If the same antigen is applied again and again at the same dose, the immune system is made so active that the antigen is directly intercepted and cannot have any new effect on the immune system. This mechanism has been known for a long time, said Dr. Radbruch.
‘Original antigenic sin’
Premature boosting could even be a handicap in the competition between immune response and virus, said Dr. Radbruch. This is due to the principle of “original antigenic sin.” If the immune system has already come into contact with a virus, contact with a new virus variant will cause it to form antibodies predominantly against those epitopes that were already present in the original virus. As a result of this, too many boosters can weaken protection against different variants.
“We have not actually observed this with SARS-CoV-2, however,” said Dr. Radbruch. “Immunity is always extremely broad.

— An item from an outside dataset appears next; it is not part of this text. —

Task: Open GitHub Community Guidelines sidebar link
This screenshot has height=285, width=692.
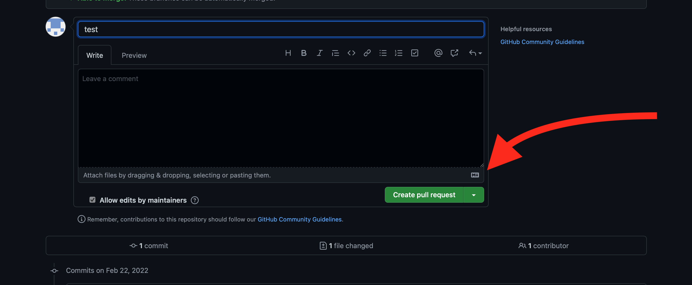Action: pos(542,42)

With a double or triple vaccination, all previously existing variants are covered by an affinity-matured immune system.”
Dr. Neumann-Haefelin confirmed this and added that all virus mutations, including Omicron, have different epitopes that affect the antibody response, but the T-cell response does not differ.
Dr. Radbruch said that the vaccine protection probably lasts for decades. Following an infection or vaccination, the antibody concentration in the bone marrow is similar to that achieved after a measles or tetanus vaccination. “The vaccination is already extremely efficient. You have protection at the same magnitude as for other infectious diseases or vaccinations, which is expected to last decades,” said Dr. Radbruch.
He clarified that the decrease in antibodies after vaccination and infection is normal and does not indicate a drop in protection. “Quantity and quality must not be confused here. There is simply less mass, but the grade of remaining antibody increases.”
In the competition around the virus antigens (referred to as affinity maturation), antibodies develop that bind 10 to 100 times better and are particularly protective against the virus. The immune system is thereby sustainably effective.
For whom and when?
Since the immune response is age dependent, it makes more sense to administer an additional booster to elderly people than to young people. Also included in this group, however, are people whose immune system still does not provide the same level of protection after the second or even third vaccination as that of younger, healthy people.
Dr. Radbruch noted that 4% of people older than 70 years exhibited autoantibodies against interferons. The effects are huge. “That is 20% of patients in an intensive care unit – and they all have a very poor prognosis,” said Dr. Radbruch. These people are extremely threatened by the virus. Multiple vaccinations are sensible for them.
Even people with a weak immune response benefit from multiple vaccinations, confirmed Dr. Neumann-Haefelin. “We are not seeing the antibody responses here that we see in young people with healthy immune systems until the third or fourth vaccination sometimes.”
Although for young healthy people, it is particularly important to ensure a sufficient period between vaccinations so that the affinity maturation is not impaired, those with a weak immune response can be vaccinated again as soon as after 3 months.
The “optimum minimum period of time” for people with healthy immune systems is 6 months, according to Dr. Neumann-Haefelin. “This is true for everyone in whom a proper response is expected.” The vaccine protection probably lasts significantly longer, and therefore, frequent boosting may not be necessary in the future, he said. The time separation also applies for medical personnel, for whom the Robert Koch Institute also recommends a second booster.
A version of this article first appeared on Medscape.com.